**Given task a**
Gather every line of the rows below that contains the word "height", matching case exactly.

# Deck Design Software



## happ ymac (Dec 16, 2004)

Anyone know of a good Deck Design software for a Mac??


----------



## ColBalt (May 16, 2005)

happ ymac said:


> Anyone know of a good Deck Design software for a Mac??


 What do yo mean by "Deck"?
Patio deck, Skateboard deck, etc.


----------



## kent (Oct 18, 2003)

happ ymac said:


> Anyone know of a good Deck Design software for a Mac??


I would assume that most of the easy and free home reno software would be available for PC not Macs. While the learning curve is substantially greater, I would recommend you try a basic CAD program which would enable you to block-in your house, design the shape/extent and then draw the details for construction [footings...connections etc.] A program like Graphite is inexpensive plus they have a long trial period and if you're into home renos or designing stuff for your house learning basic CAD is a great skill. I've never used Graphite, but I hear a lot about it. From there, CAD and 3D software gets a lot more expensive. You basically need to draw plans and sections for your new deck.

**Supplied material**
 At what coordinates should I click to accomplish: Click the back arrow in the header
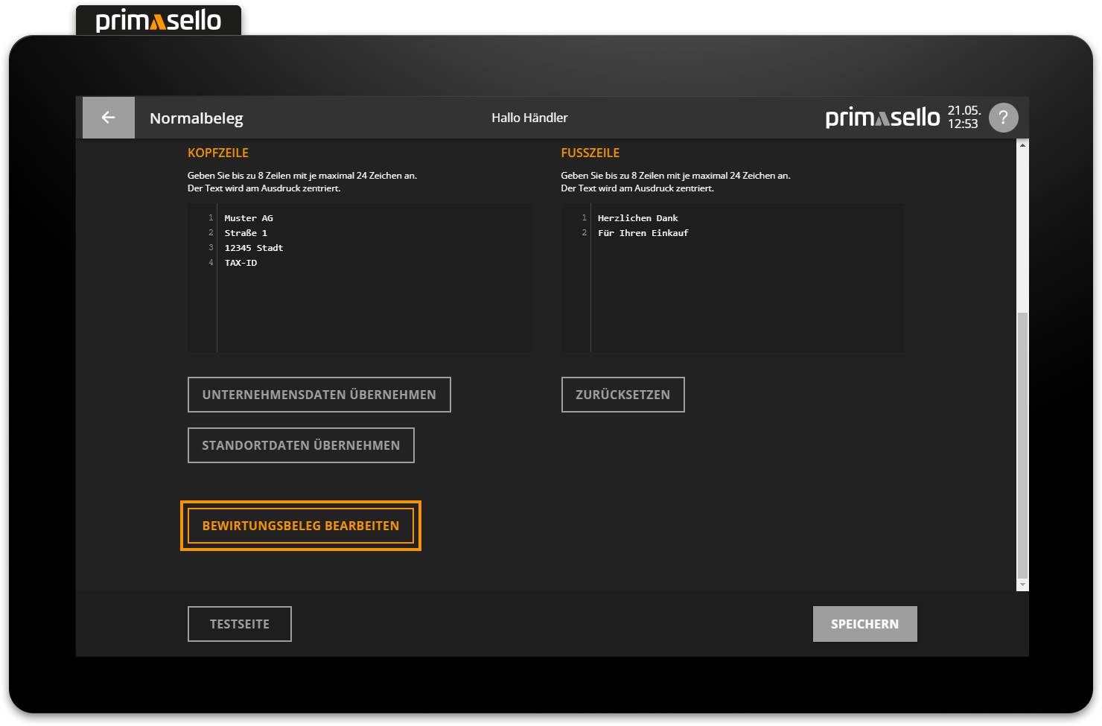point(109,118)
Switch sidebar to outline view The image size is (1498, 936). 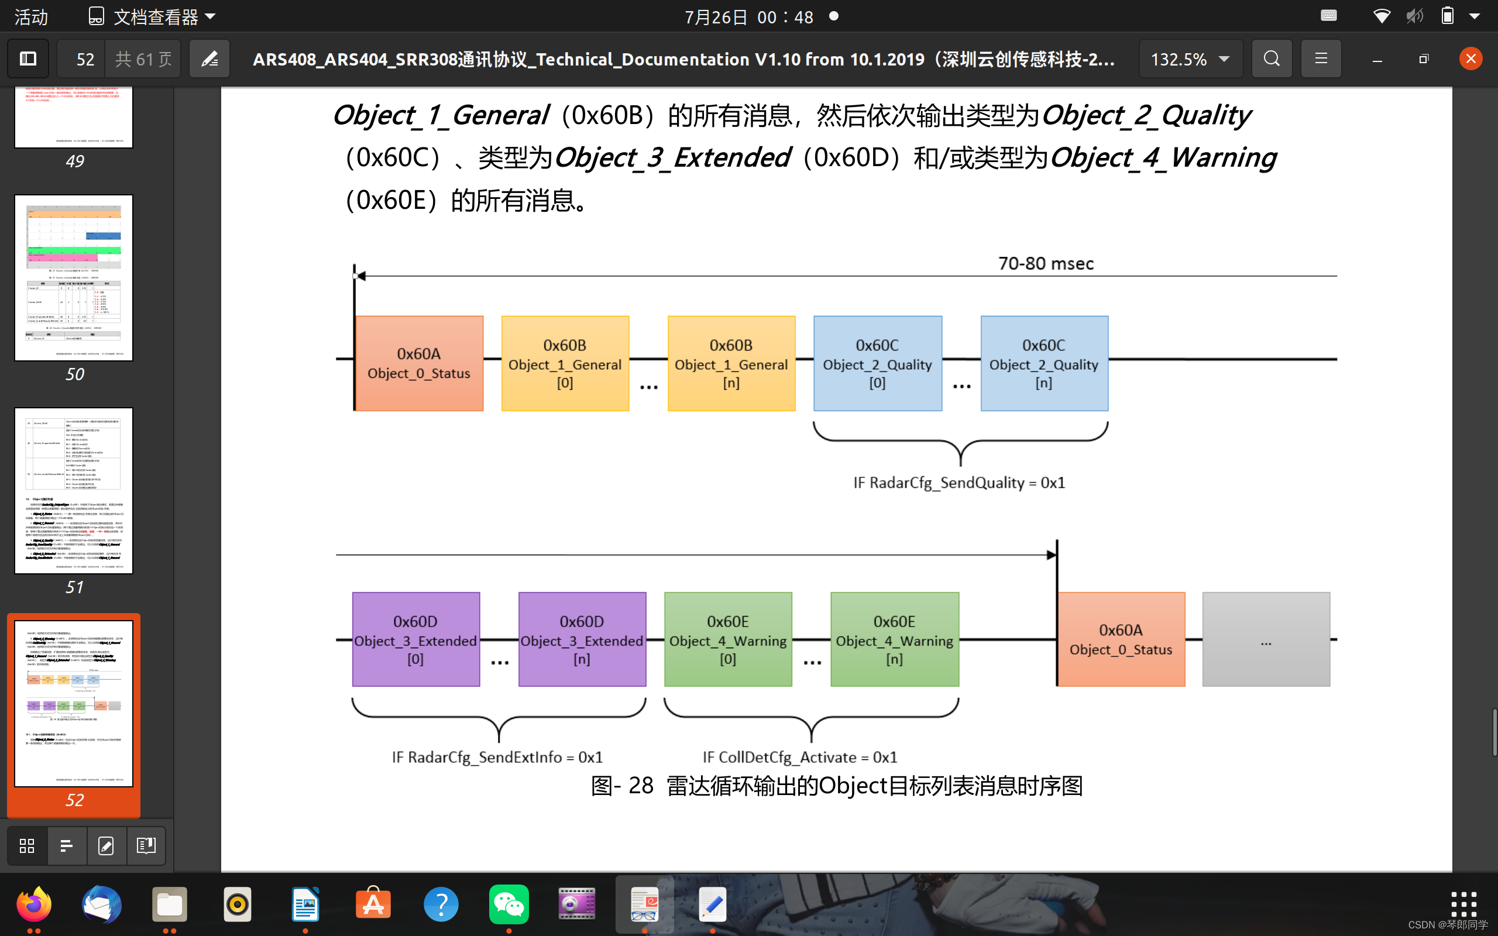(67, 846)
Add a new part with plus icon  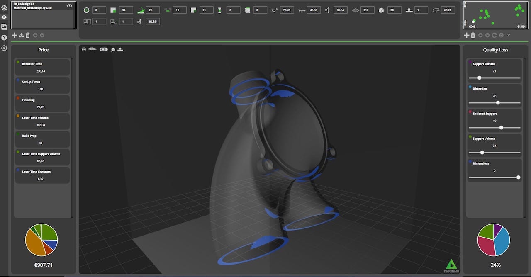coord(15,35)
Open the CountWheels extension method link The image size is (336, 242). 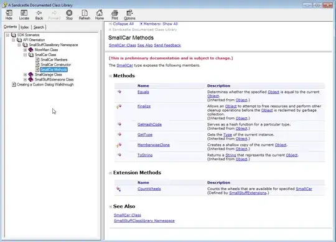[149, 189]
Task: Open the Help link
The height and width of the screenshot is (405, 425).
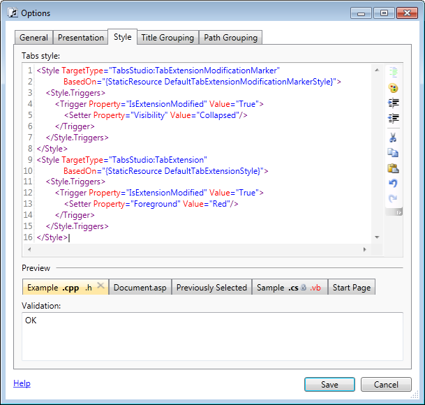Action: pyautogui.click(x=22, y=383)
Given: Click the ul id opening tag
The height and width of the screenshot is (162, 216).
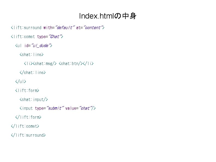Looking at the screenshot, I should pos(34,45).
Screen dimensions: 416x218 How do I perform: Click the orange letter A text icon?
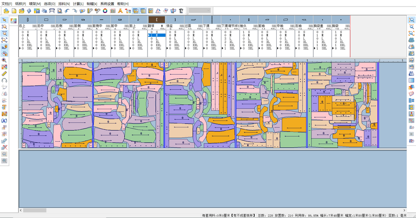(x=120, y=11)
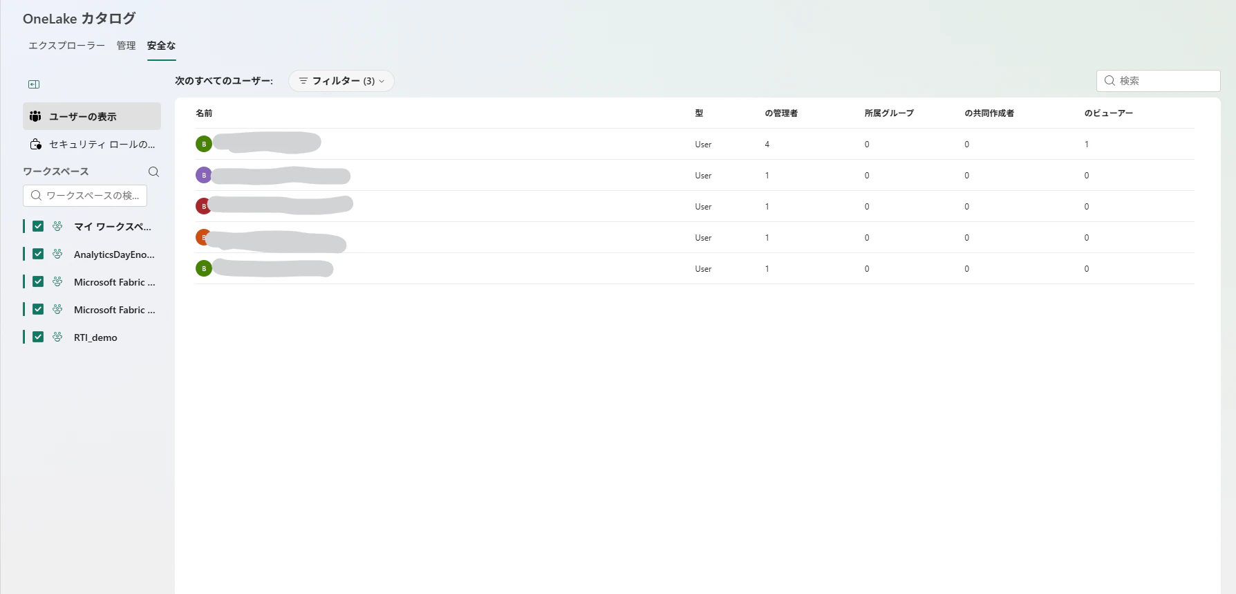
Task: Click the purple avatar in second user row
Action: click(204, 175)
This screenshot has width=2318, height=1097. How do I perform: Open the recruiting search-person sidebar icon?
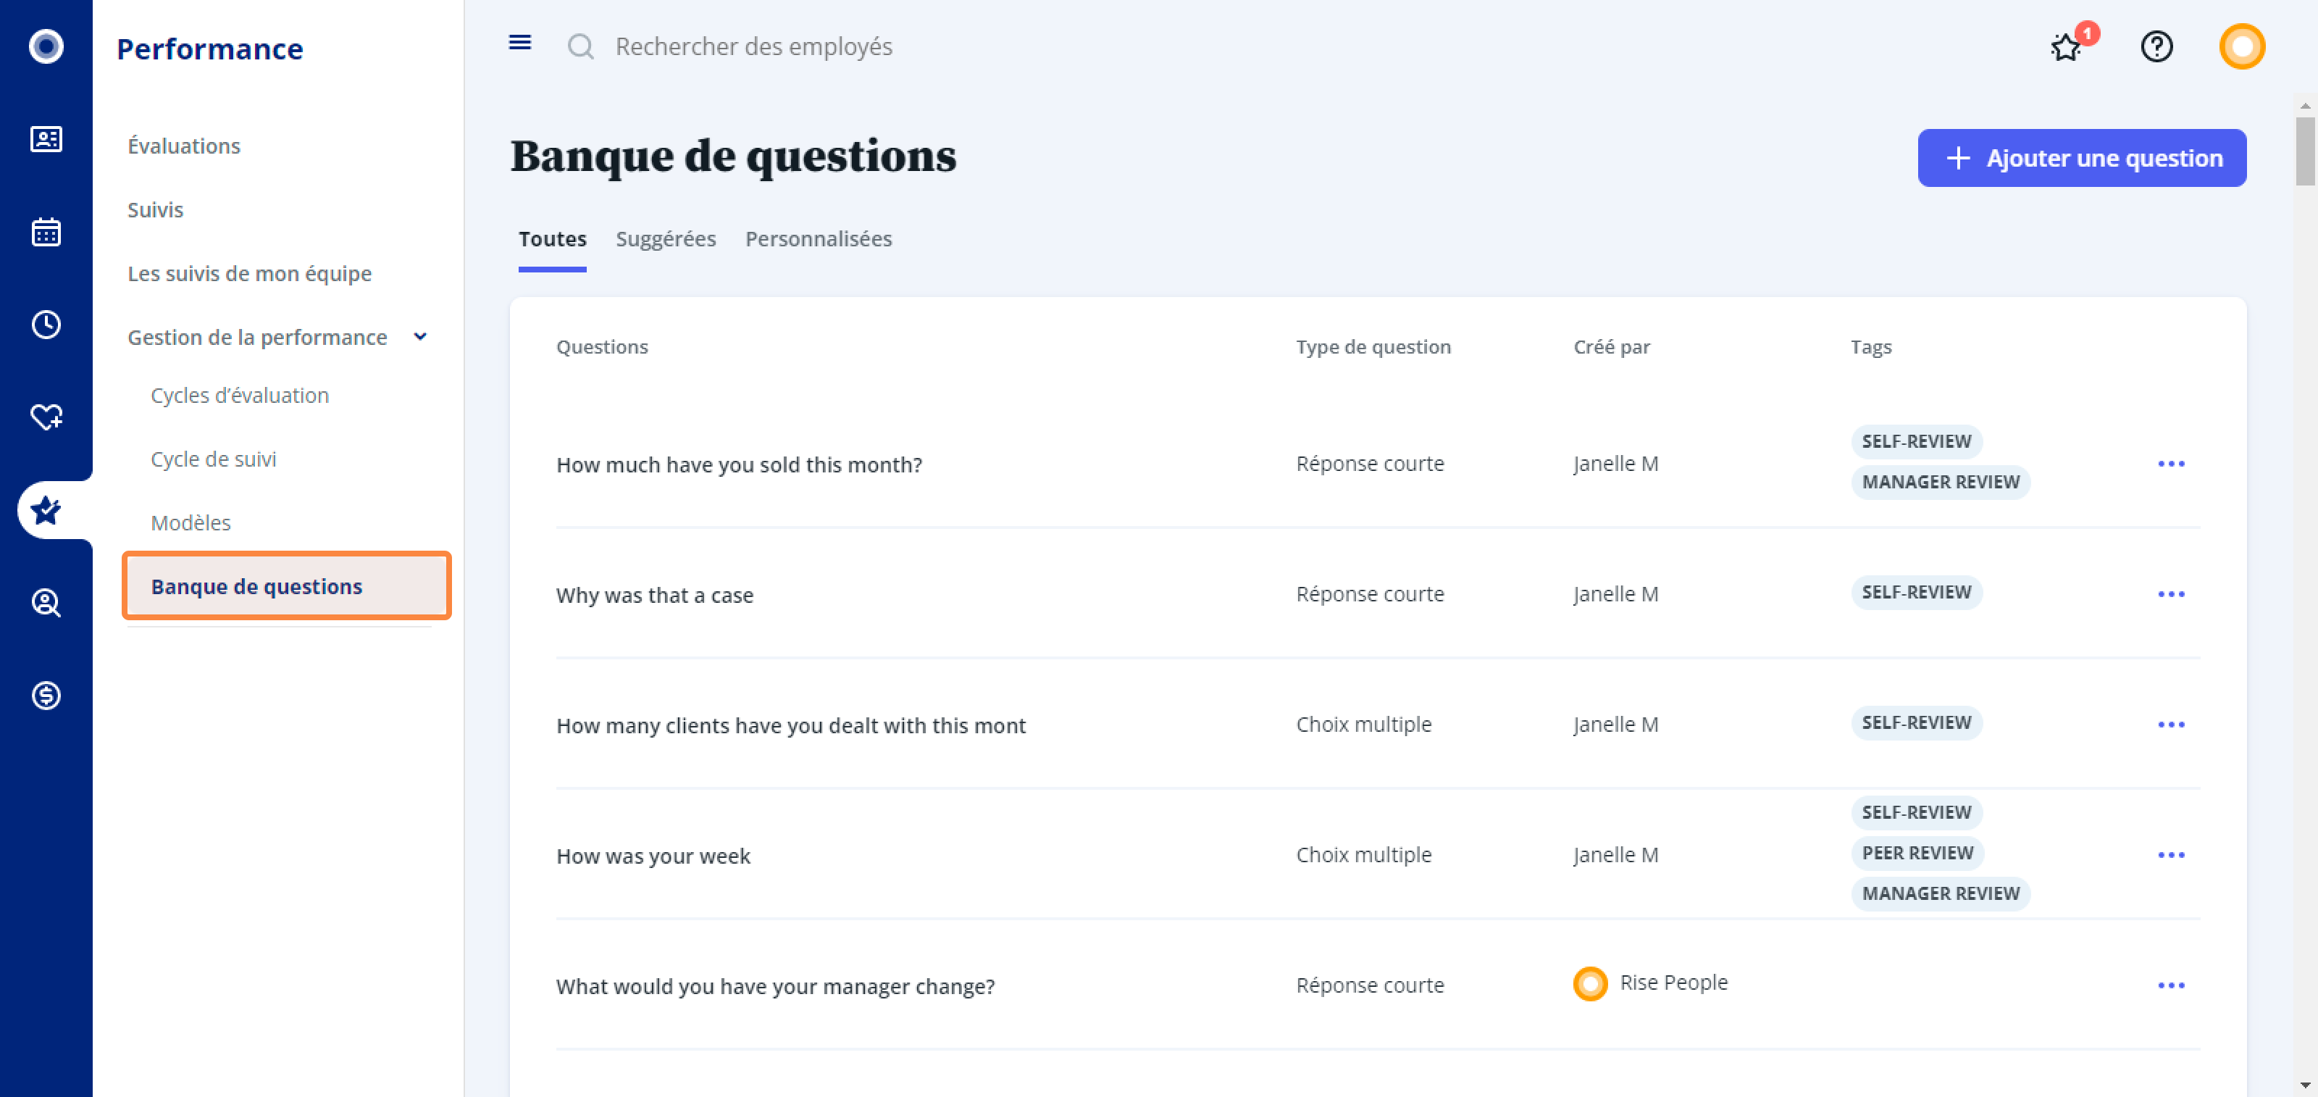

**Given task b**
Continue the forum thread about deck design software from the point where it stops.

**Expected answer a**
The height and width of the screenshot is (405, 425).
The height and width of the screenshot is (162, 216).
This screenshot has width=2318, height=1097. How do I perform: Open the recruiting search-person sidebar icon?

**Expected answer b**
----------



## rogueToe (Dec 13, 2002)

Deck of cards?


----------



## happ ymac (Dec 16, 2004)

Patio deck


----------



## Yvon C. (Dec 1, 2003)

http://www.ehmac.ca/showthread.php?t=5771&page=2

If you go to the above thread near the bottom of the page my answer may interest you.

There is cheap PC programs that use predesingned decks but you have to modify for your needs, that is why I prefer to start fron scratch.

Yvon c.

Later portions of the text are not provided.